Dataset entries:
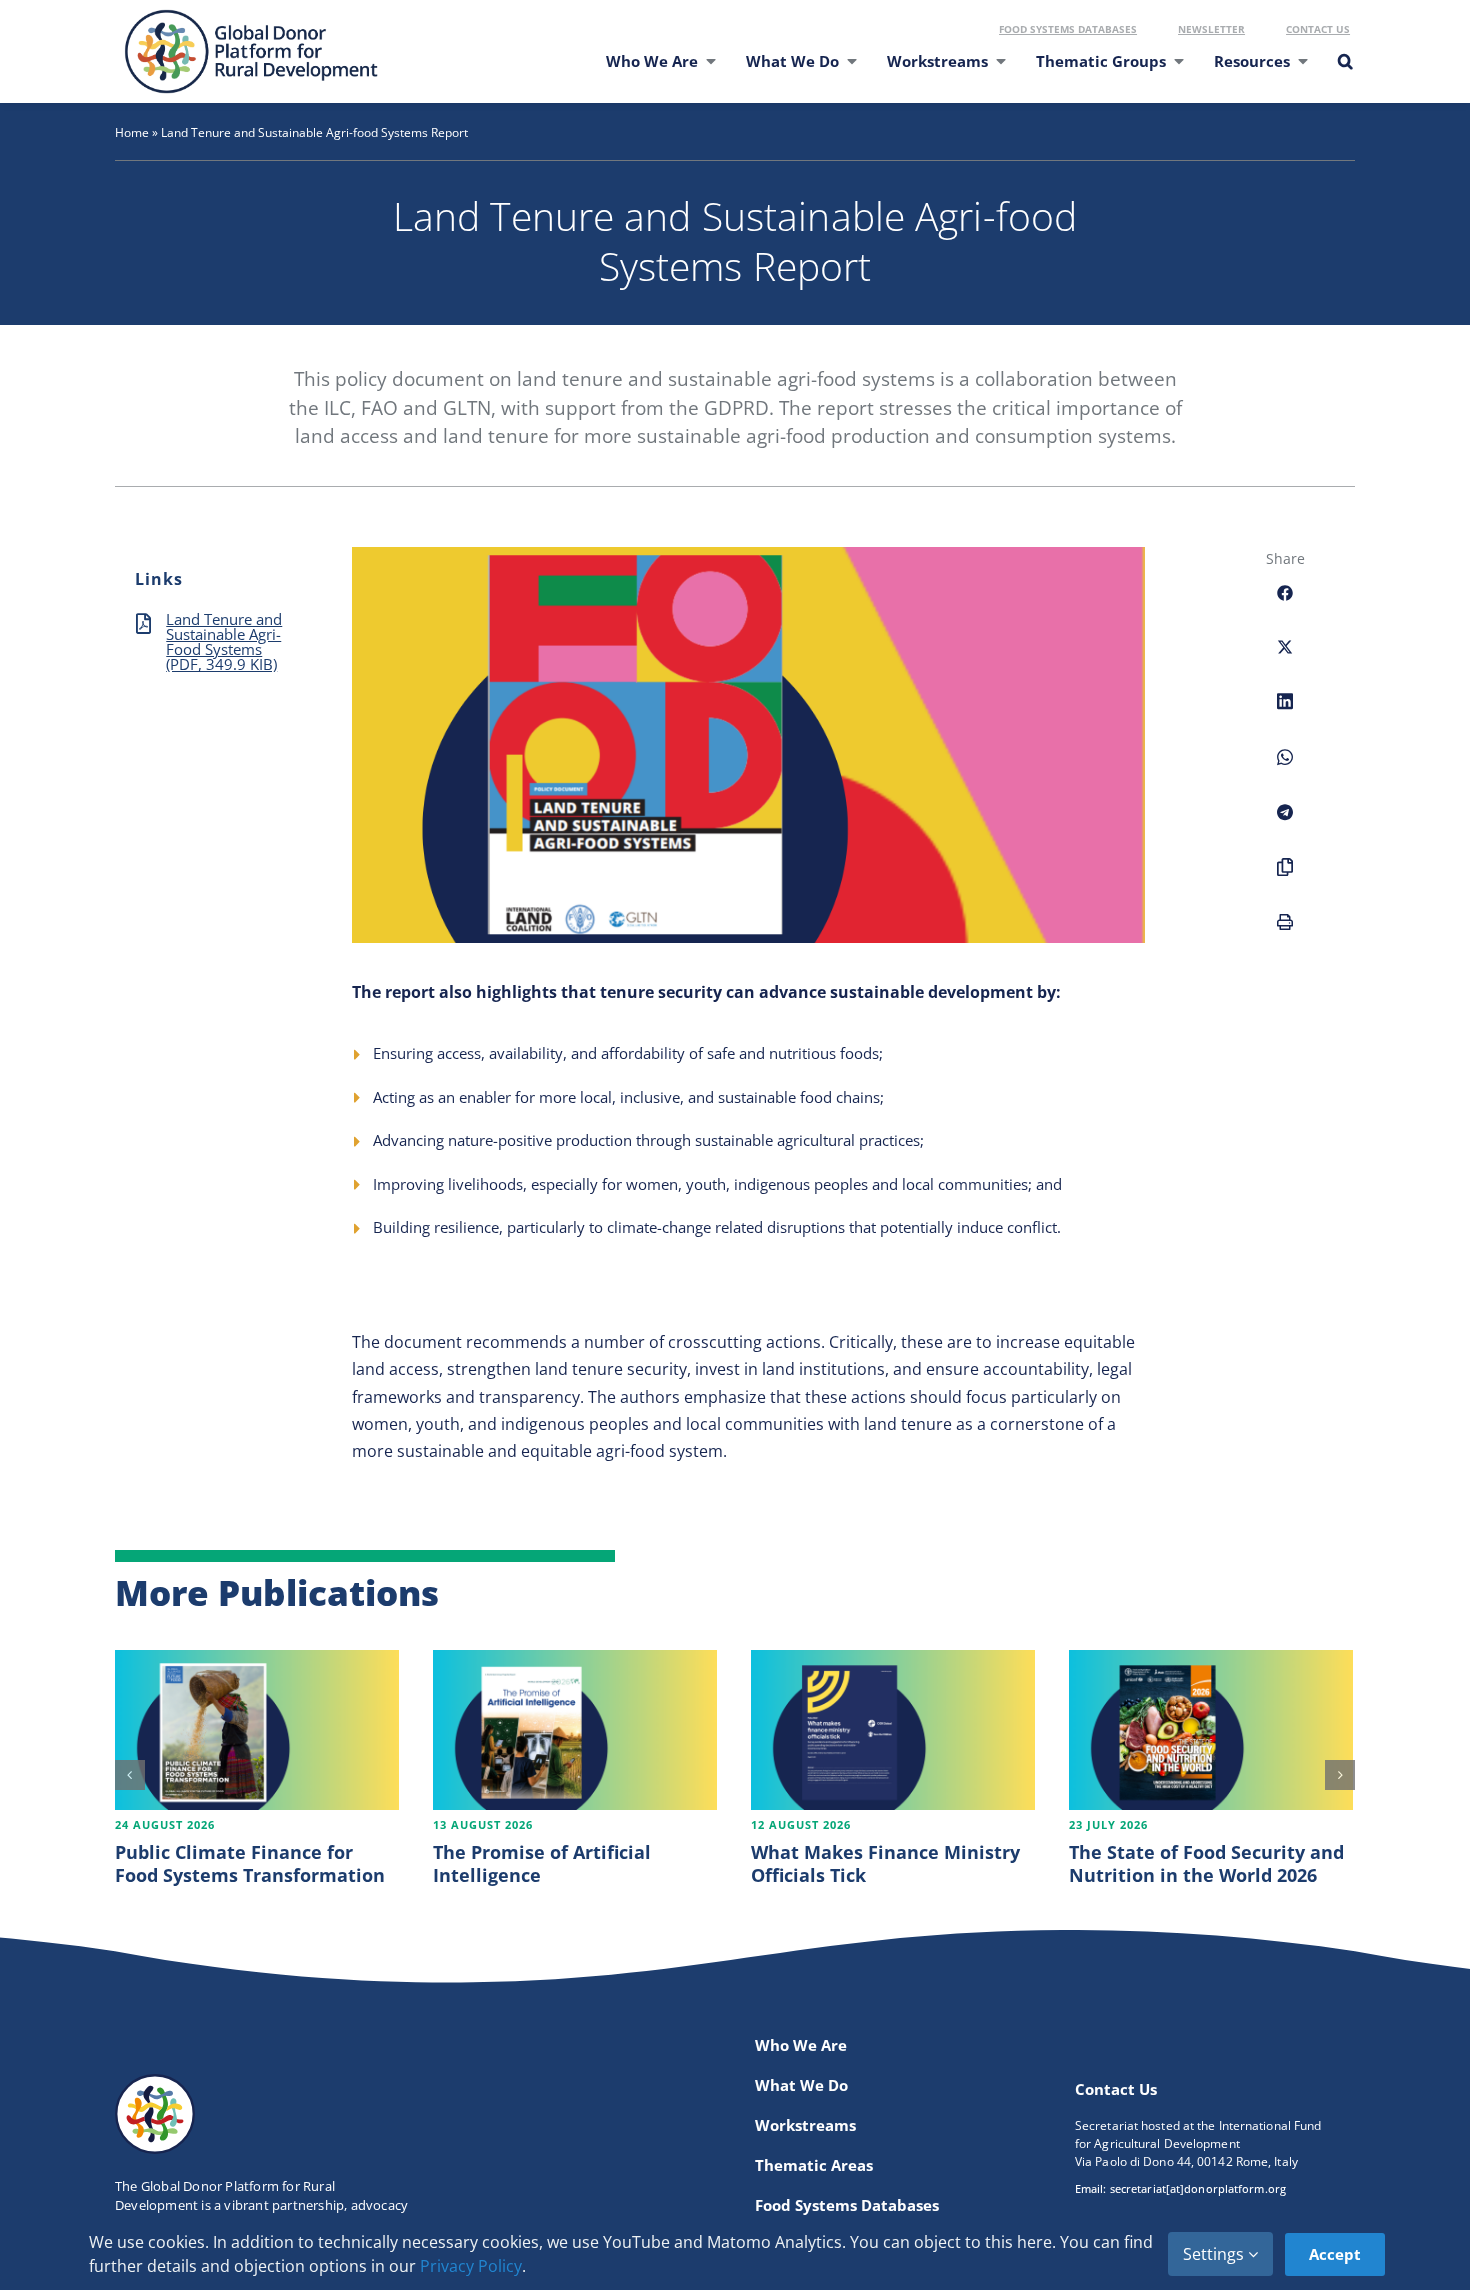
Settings (1215, 2254)
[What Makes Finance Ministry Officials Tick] (893, 1730)
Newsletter (1211, 29)
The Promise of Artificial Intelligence (542, 1863)
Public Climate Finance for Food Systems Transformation (250, 1863)
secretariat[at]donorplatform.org (1198, 2188)
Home (132, 132)
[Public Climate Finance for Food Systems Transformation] (257, 1730)
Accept (1335, 2254)
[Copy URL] (1285, 878)
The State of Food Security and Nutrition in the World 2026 (1206, 1863)
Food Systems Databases (1068, 29)
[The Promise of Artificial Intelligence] (575, 1730)
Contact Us (1318, 29)
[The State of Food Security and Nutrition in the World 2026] (1211, 1730)
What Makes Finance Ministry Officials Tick (885, 1863)
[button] (1344, 74)
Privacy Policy (471, 2266)
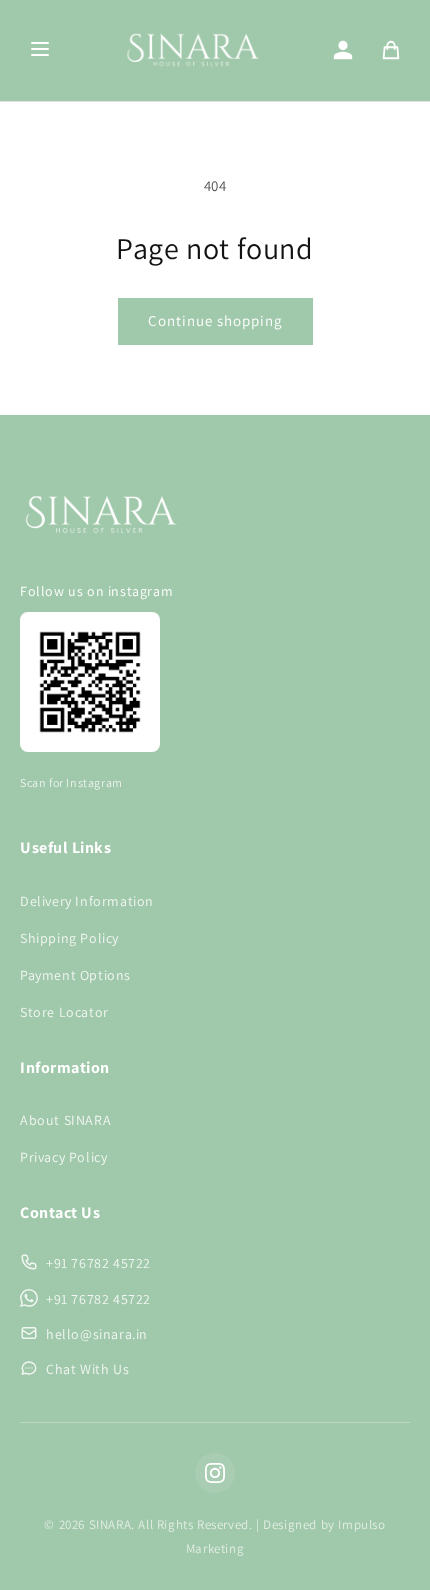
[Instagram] (215, 1473)
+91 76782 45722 (98, 1263)
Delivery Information (87, 901)
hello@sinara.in (97, 1334)
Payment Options (75, 975)
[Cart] (391, 50)
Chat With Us (87, 1369)
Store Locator (64, 1012)
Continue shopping (215, 320)
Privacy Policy (63, 1157)
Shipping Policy (69, 938)
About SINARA (65, 1120)
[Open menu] (40, 50)
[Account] (343, 50)
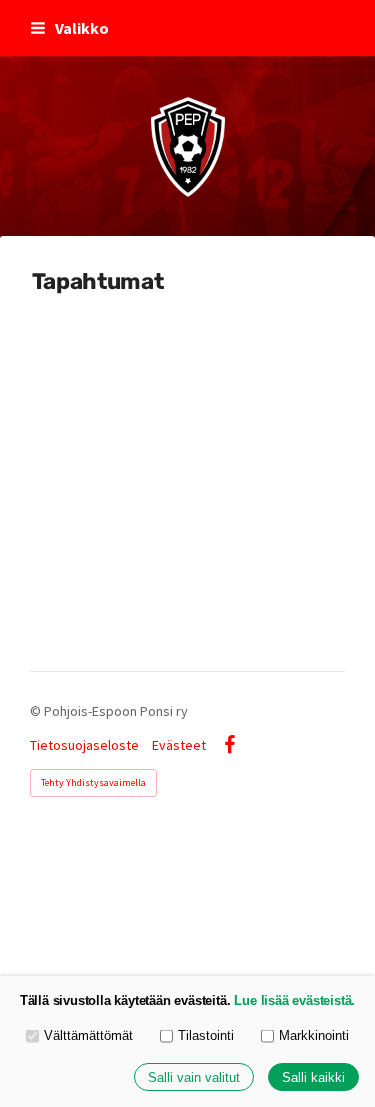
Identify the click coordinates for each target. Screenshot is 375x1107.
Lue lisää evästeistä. (294, 1000)
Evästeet (179, 745)
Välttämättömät (88, 1035)
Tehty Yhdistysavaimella (93, 782)
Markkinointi (314, 1035)
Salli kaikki (313, 1077)
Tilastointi (206, 1035)
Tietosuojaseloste (84, 745)
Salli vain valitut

Assigned task: Every line above in which the word "What" occurs needs to be copied.

Solution to the exercise:
[What Makes Finance Ministry Officials Tick] (893, 1730)
What Makes Finance Ministry Officials Tick (885, 1863)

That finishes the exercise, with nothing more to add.